Me Bonaventure Essou avocat de Yaka Gomina a renchéri les propos de son confrère en faisant remarquer qu’il plaint la cour qui lui fait pitié. Et pour cause, la situation de la cour est semblable à celle des soldats envoyés au front sans arme. Tout en rappelant l’historique de l’infraction en cause, il a relevé comme son confrère que la cour ne saurait entrer en condamnation parce que l’infraction n’est pas constituée pour défaut de l’élément matériel et intentionnel. Il a appelé la cour, à tenir compte des réalités endogènes pour examiner les faits en cause.
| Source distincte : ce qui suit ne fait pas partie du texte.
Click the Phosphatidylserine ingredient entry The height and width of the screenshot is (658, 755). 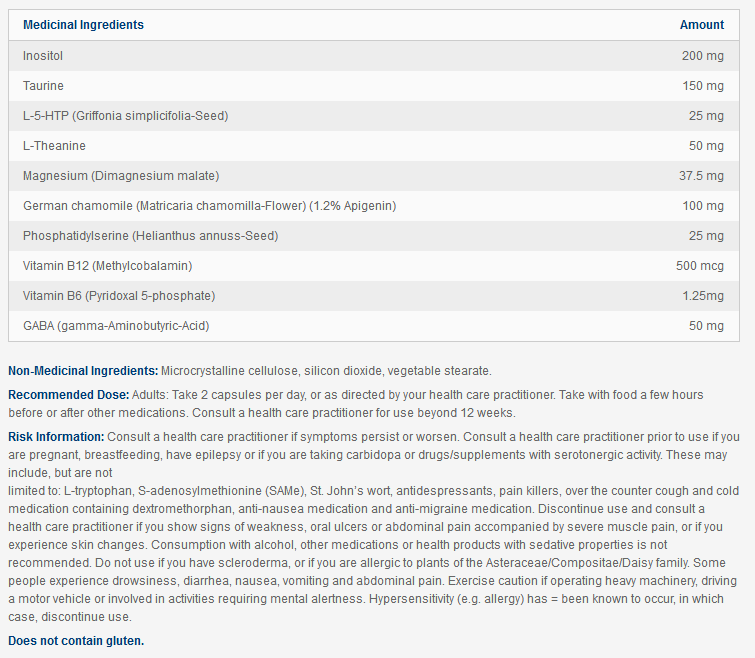[150, 236]
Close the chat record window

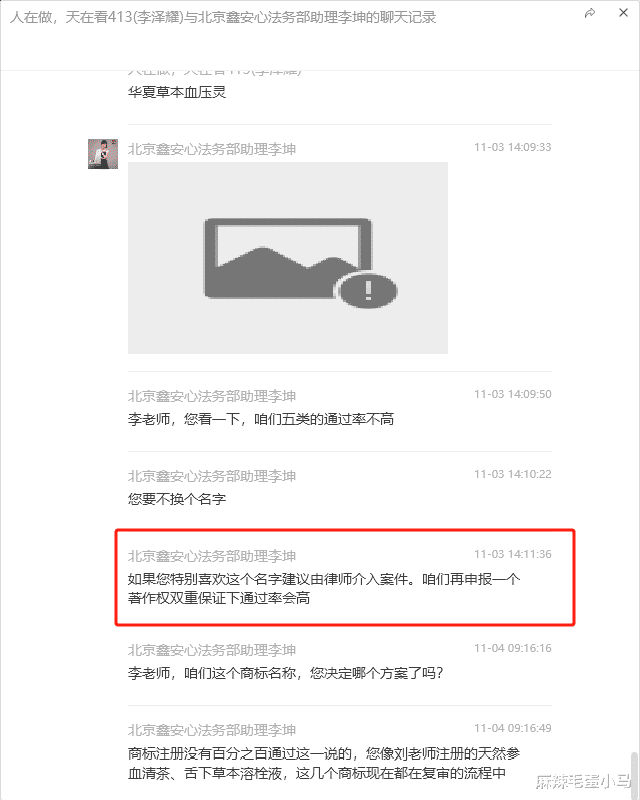pos(623,13)
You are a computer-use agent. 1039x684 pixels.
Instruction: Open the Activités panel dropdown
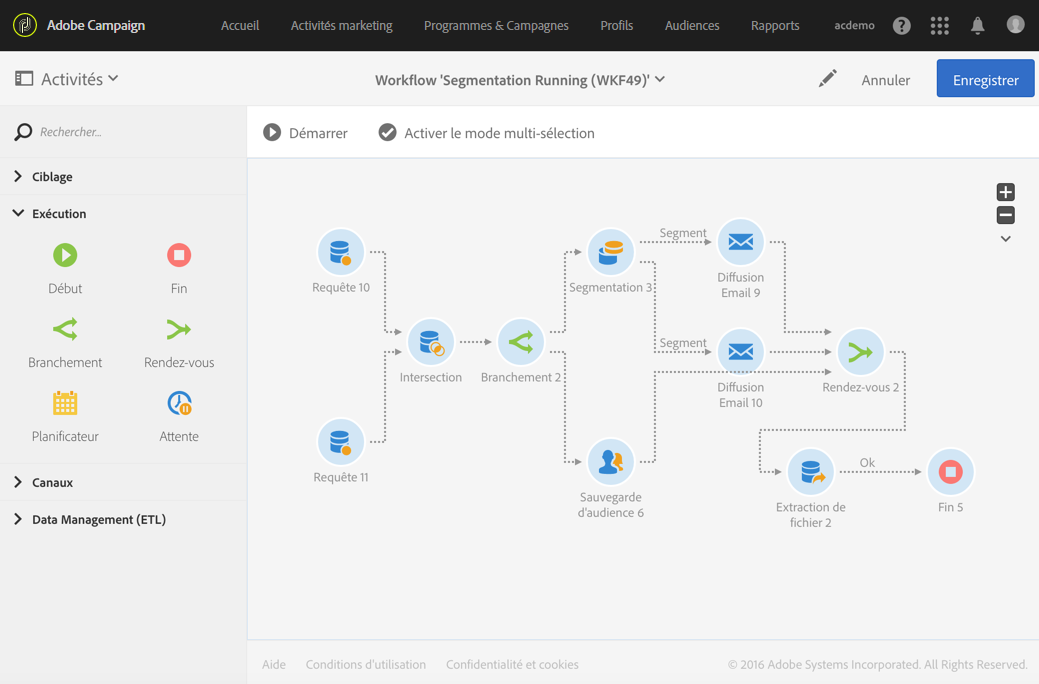68,79
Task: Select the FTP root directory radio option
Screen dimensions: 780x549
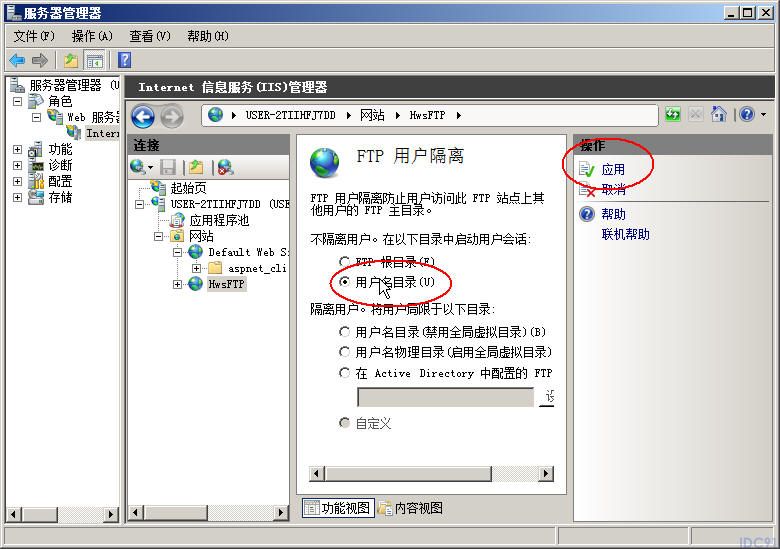Action: [344, 262]
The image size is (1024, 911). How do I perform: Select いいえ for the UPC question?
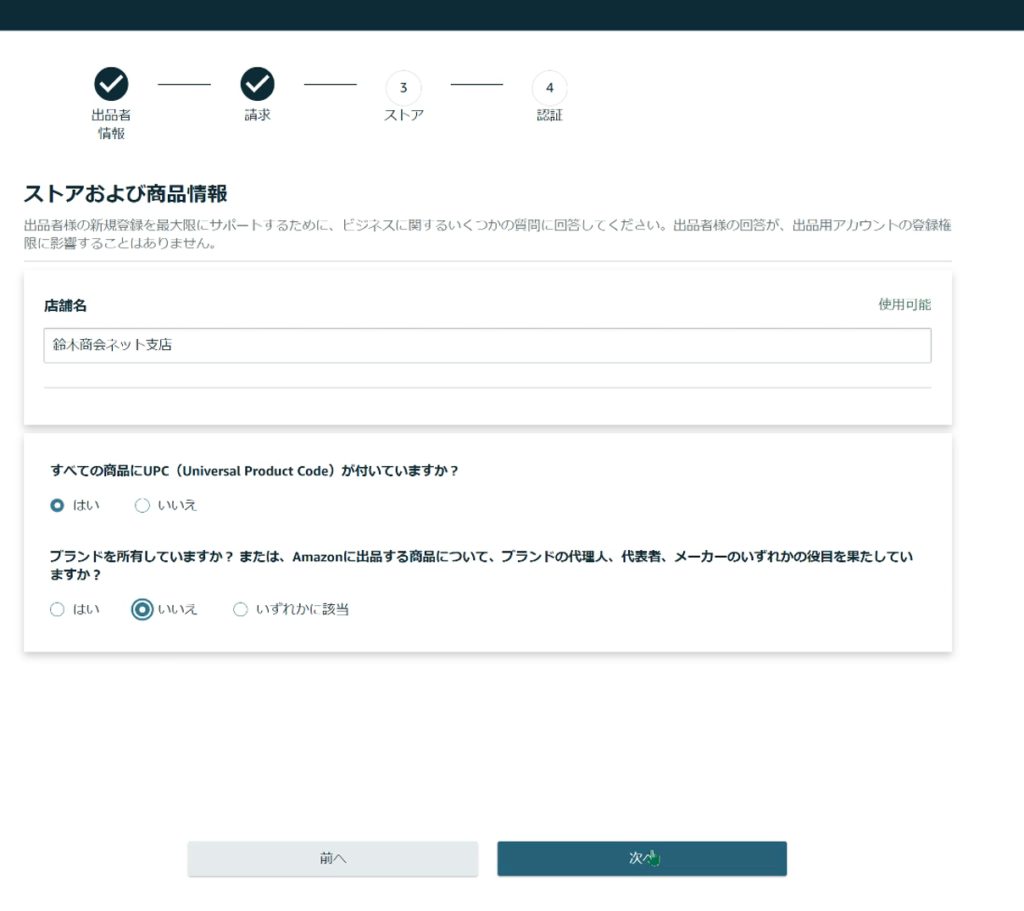point(142,505)
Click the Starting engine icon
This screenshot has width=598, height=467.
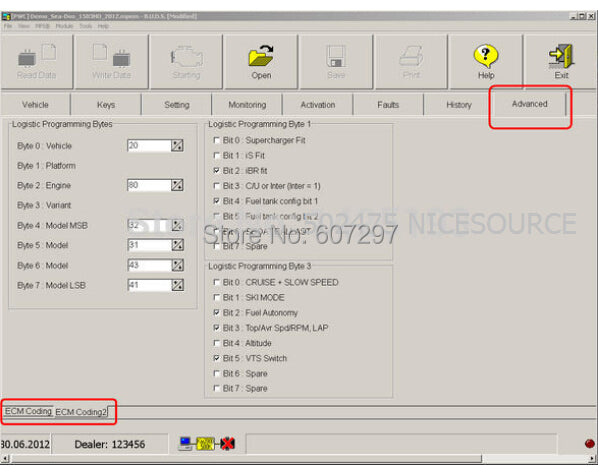tap(186, 57)
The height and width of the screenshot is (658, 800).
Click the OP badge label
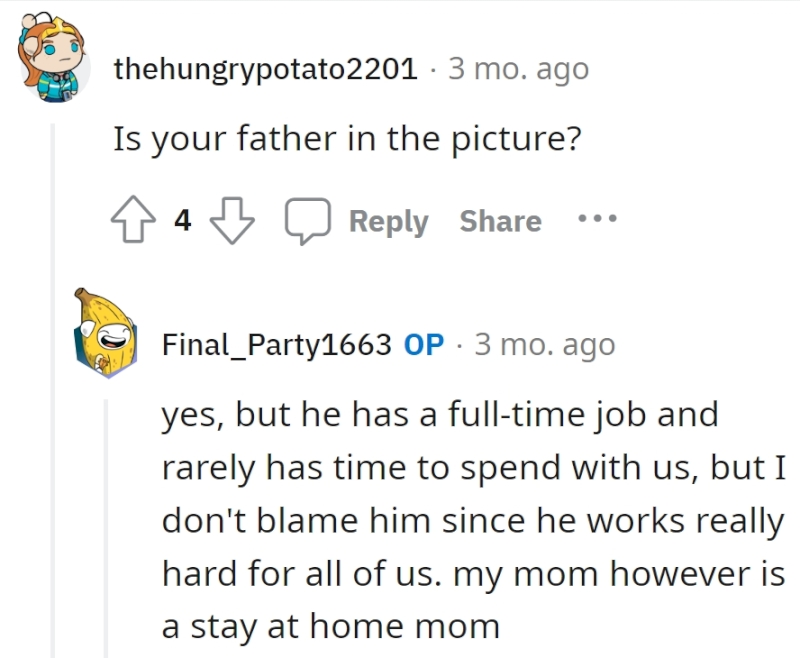(x=424, y=345)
Sauf hypocrisie, tous les béninois ont recours à des pratiques occultes pour s’assurer une protection, ce qui n’est pas mauvais en soi.

Les deux avocats sont unanimes pour reconnaitre que les pratiques traditionnelles constituent l’identité remarquable du Bénin, pays reconnu comme étant le berceau du vodoun et que cela ne devrait nullement vu comme une infraction à la loi pénale.

Il a plaidé l’acquittement pur et simple au bénéfice du doute de son client Yaka Gomina et, au cas où la cour devrait entrer en condamnation par extraordinaire, à le condamner au temps déjà passé en détention.